Example: /optim-profile 24 3 profiling-nsight-cuda → Profile top 3 agents with Nsight

Context

•Worktrees: /home/sbstndbs/subsetix_kokkos_optimized_opt01 to optimized_opt{N}
•Top K agents: Determined from benchmark results (or agent IDs if specified)
•Profiling builds require recompilation with specific preset

Workflow

bash

# Get parameters
PARAMS=($ARGUMENTS)
N_AGENTS=${PARAMS[0]:-24}
TOP_K=${PARAMS[1]:-5}
PRESET=${PARAMS[2]:-"profiling-nsight-cuda"}

# Detect GPU
GPU_ARCH=$(nvidia-smi -L 2>/dev/null | grep -oP 'NVIDIA \K[^ ]+' | tr '[:lower:]' '[:upper:]')

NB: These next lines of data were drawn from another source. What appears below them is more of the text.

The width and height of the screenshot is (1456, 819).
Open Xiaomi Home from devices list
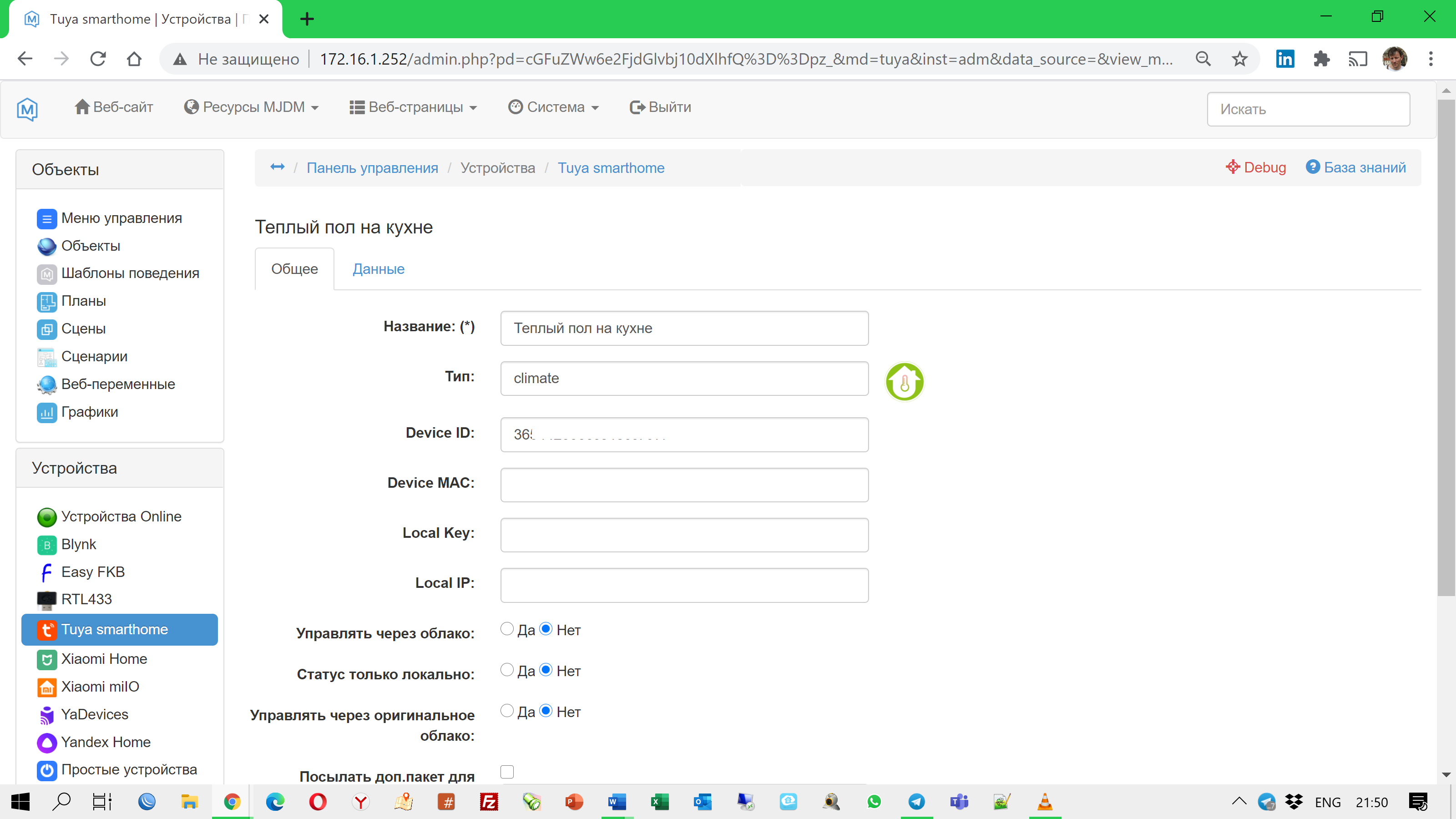click(x=104, y=658)
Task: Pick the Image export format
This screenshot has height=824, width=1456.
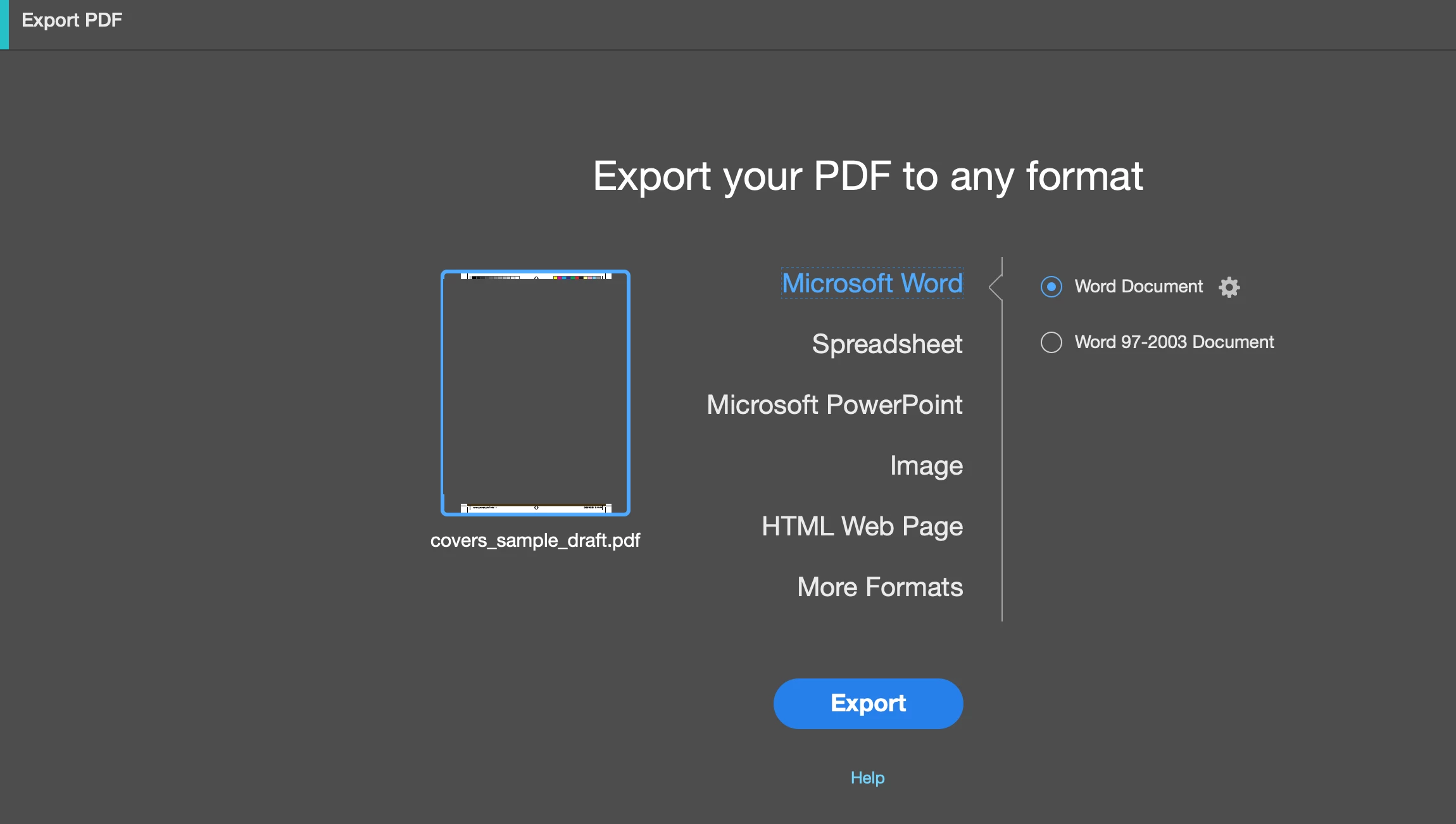Action: 926,466
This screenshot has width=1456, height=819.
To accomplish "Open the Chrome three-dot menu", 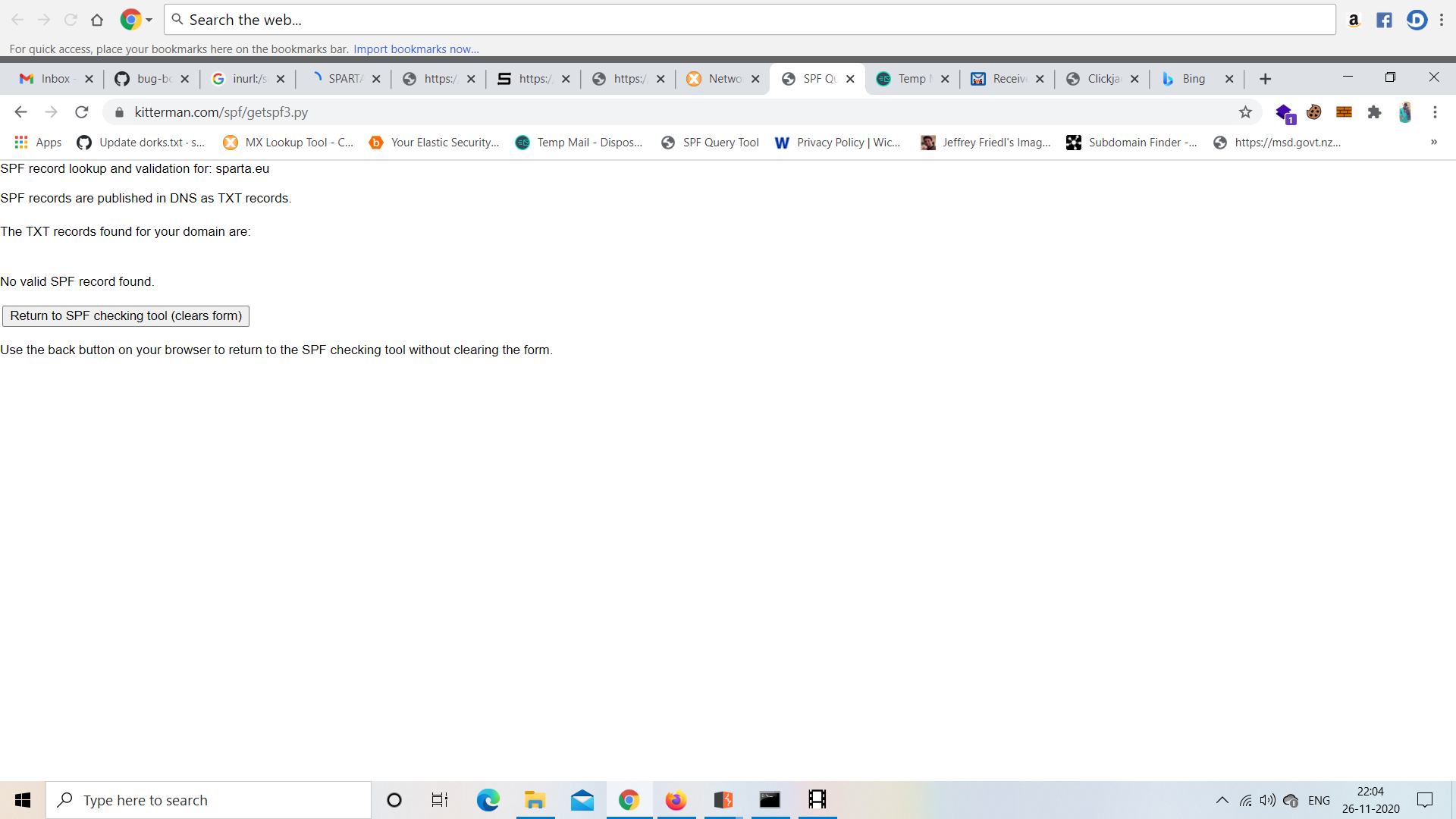I will click(1435, 112).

echo "=== GPU Profiling Specialist ==="
echo "Preset: $PRESET"
echo "Top K: $TOP_K"
echo "=============================="

# Determine which agents to profile
# In a real scenario, this would read from benchmark results
# For now, assume we profile the first TOP_K worktrees that have successful builds
for i in $(seq -f "%02g" 1 $TOP_K); do
  WORKTREE="/home/sbstndbs/subsetix_kokkos_optimized_opt${i}"

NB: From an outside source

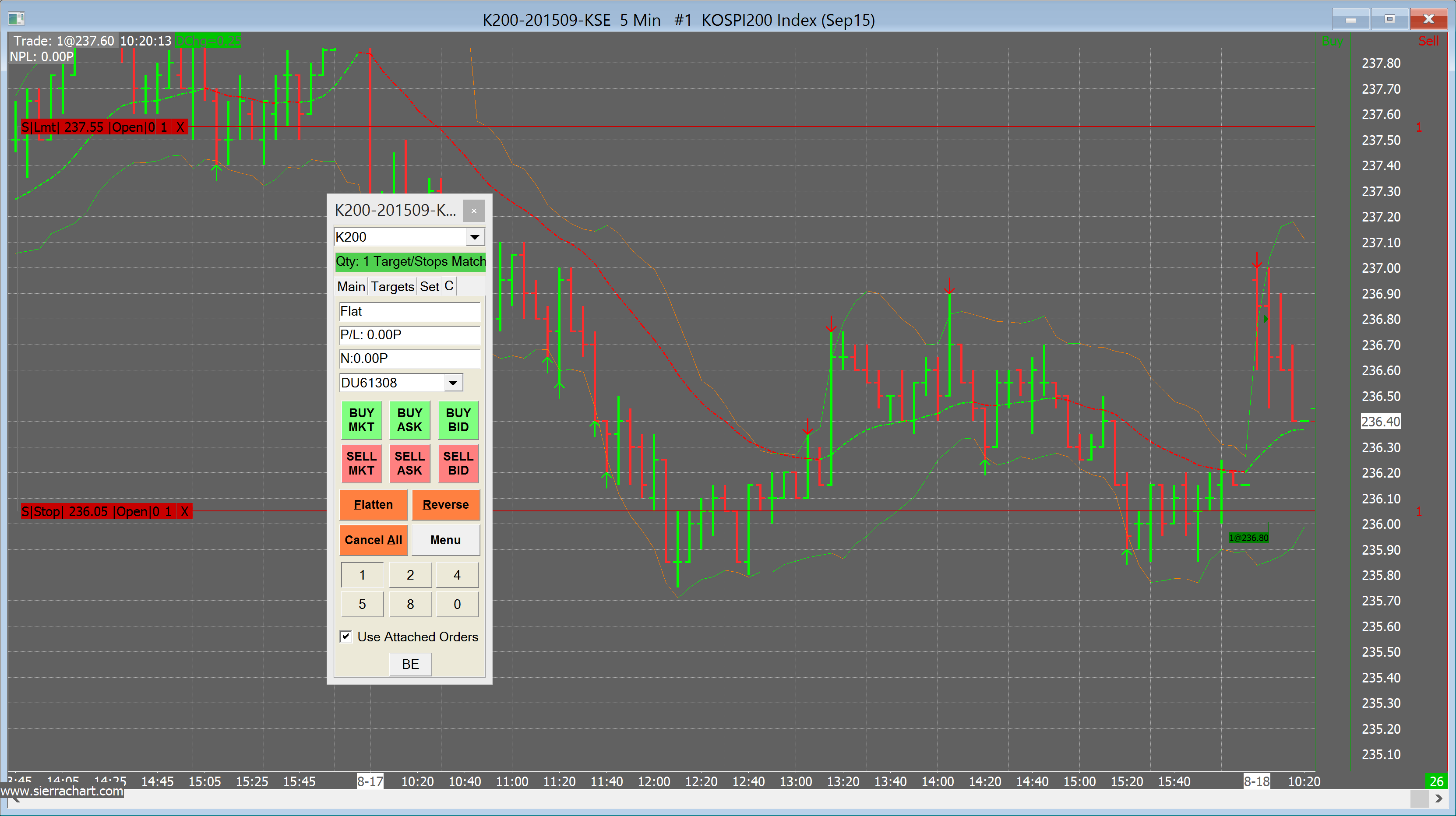Select the Main tab
The height and width of the screenshot is (816, 1456).
coord(351,286)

  if [ ! -d "$WORKTREE" ]; then
    echo "⚠️  Worktree optimized_opt${i} not found, skipping"
    continue
  fi

  echo "=== Profiling optimized_opt${i} ==="
  cd "$WORKTREE"

  # Clean previous build
  rm -rf build-profiling-*

  # Configure with profiling preset
  cmake --preset $PRESET -DKokkos_ARCH_${GPU_ARCH}=ON

  # Build with profiling
  cmake --build $PRESET -j4

  # Run profiling
  if [ "$PRESET" = "profiling-nsight-cuda" ]; then
    # Use Nsight Compute for kernel analysis
    ncu --set full \
        --export profile_optimized_opt${i} \
        ./experimental/benchmarks/experimental_unified_comparison_benchmark \
          --benchmark_filter="3D_Large" \
          --benchmark_repetitions=3

    echo "Profile saved to profile_optimized_opt${i}.ncu-rep"
  elif [ "$PRESET" = "profiling-nsight-cuda-release" ]; then
    # Release + symbols for better performance
    ncu --set full \
        --export profile_optimized_opt${i}_release \
        ./experimental/benchmarks/experimental_unified_comparison_benchmark \
          --benchmark_filter="3D_Large" \
          --benchmark_repetitions=3

    echo "Profile saved to profile_optimized_opt${i}_release.ncu-rep"
  fi

  # Extract key metrics from profile
  echo "Key metrics for optimized_opt${i}:"
  # Parse ncu output to extract occupancy, memory bandwidth, etc.
  # (This would typically use ncu --csv to export metrics)

  echo ""
done

echo "=== Profiling Summary ==="
echo "Profiled $TOP_K agents with preset: $PRESET"
echo "Profiles saved in respective worktree directories"

Metrics to Extract

When using Nsight Compute, look for:

•GPU Occupancy: Percentage of maximum (target > 50%)
•Memory Bandwidth: GB/s utilized vs peak (target > 30%)
•Warp Efficiency: Percentage of warps active (target > 80%)
•Branch Divergence: Percentage (lower is better)

Available CMake Presets

From CMakePresets.json in the repository:

json

{
  "experimental-perf-serial": "Linux perf, experimental only",
  "experimental-perf-openmp": "Linux perf + OpenMP",
  "experimental-serial-profile": "Kokkos profiling tools",
  "profiling-nsight-cuda": "Nsight GPU profiling",
  "profiling-nsight-cuda-release": "Nsight with Release + symbols"
}

Important Notes

•REBUILD REQUIRED: Profiling requires recompilation with specific preset
•GPU SPECIFIC: Most profiling presets are GPU-specific (check preset name)
•NCU OUTPUT: Nsight Compute generates .ncu-rep files
•METRICS: Extract occupancy, bandwidth, warp efficiency from reports
•NON-DESTRUCTIVE: You don't modify code, only profile

Return JSON with profiling summary and top findings.